In the mid-1980s I lived in Birmingham where an old friend (at University there) and I had formed a band, and we had a singer/keyboard player called Kath. She was in a relationship which was slowly failing and, over the months that followed getting the band together, we gradually became quite close as friends. Our drummer moonlighted a bit with another band, and one night Kath and I went to watch them. We were sitting next to each other – just friends, remember – when Kath suddenly became a bit tearful and went off to the ladies. I didn’t know what the problem might be, although I guessed that maybe she and her boyfriend had had a row or something. But when she returned and sat down she was pretty upfront, saying that she had developed very strong feelings for me. I was thrilled to say the least – Kath was gorgeous – but it was difficult. Forget her current relationship; hooking up with someone in the band had the potential for disaster, and there was also the fact that (as it turned out) our drummer was in love with her too, although it wasn’t mutual. I could see only future turmoil. In fact that’s what eventually happened, but that’s a future point we won’t reach here.
The guitarist (the old friend) and I were renting a big house in, I think, the Bearwood area of Birmingham, and one room on the first floor was our recording studio. This was the pre-computer age, so all the recording gear was analogue; reel-to-reel 8-track recorder, massive Seck mixing desk, effects units, drum machine, cassette decks etc, and this room was effectively the only one actively used during the day/evening. And this event I’m talking about happened around Christmas, so this studio room was also the one with the Christmas tree; it’s where we had the TV as well. So, despite the fact that it was basically just a big square room with a high ceiling, with all the recording gear LEDs and the lights on the tree and the gas fire and TV flickering away in the corner, it was astonishingly cosy.

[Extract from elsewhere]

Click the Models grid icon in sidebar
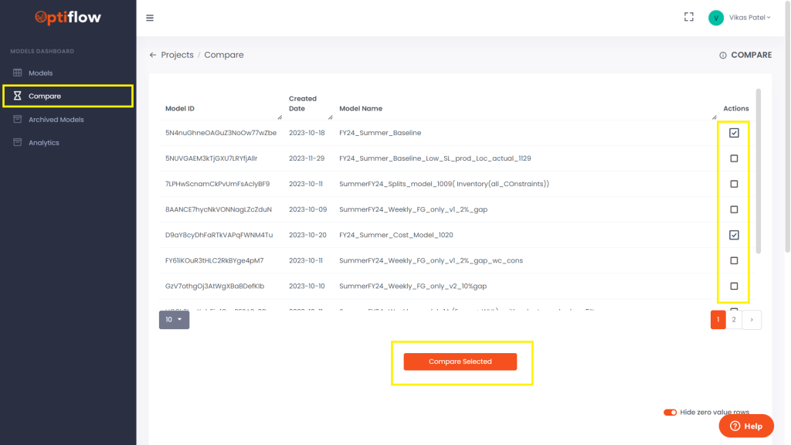The width and height of the screenshot is (791, 445). [x=18, y=73]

The guitarist, drummer, Kath and I were all there on this particular evening, sitting downstairs in the lounge, and by this time it was apparent that something could be about to happen with Kath and I. but there must have been something odd about the conversation between the four of us because I decided that at that moment I preferred to go upstairs and, well, be alone. So went up there, switched on the TV, turned its volume down and pressed PLAY on whatever cassette I had loaded into the system at the time.
Kath came up, closed the door behind her, sat next to me. I have no precise memory of what we began talking about but, as it was December and pretty cold, we sat on the floor close to the gas fire. Kath was wearing jeans or casual trousers (can’t remember) and a very chunky jumper with a high neck. We were talking about something and it was probably about us, and then there was a pause. During that pause, something on the TV caught my attention and I turned my head to look. And the 5 seconds begins.
Kath brought her hand up to my chin and turned my face so that I was looking into her eyes. It was that touch, and what was in her eyes, that will live with me forever. Even now, I find it hard to believe that, on their own, someone’s eyes can convey so much… longing? It was more than that and I’m not going to try to describe it.
But I could relive those 5 seconds a million times and never tire of it.
The relationship went nowhere and the band only survived because we managed to find a new singer. But in terms of replayable moments, I’ll take those 5 seconds above anything else that’s ever happened in my life.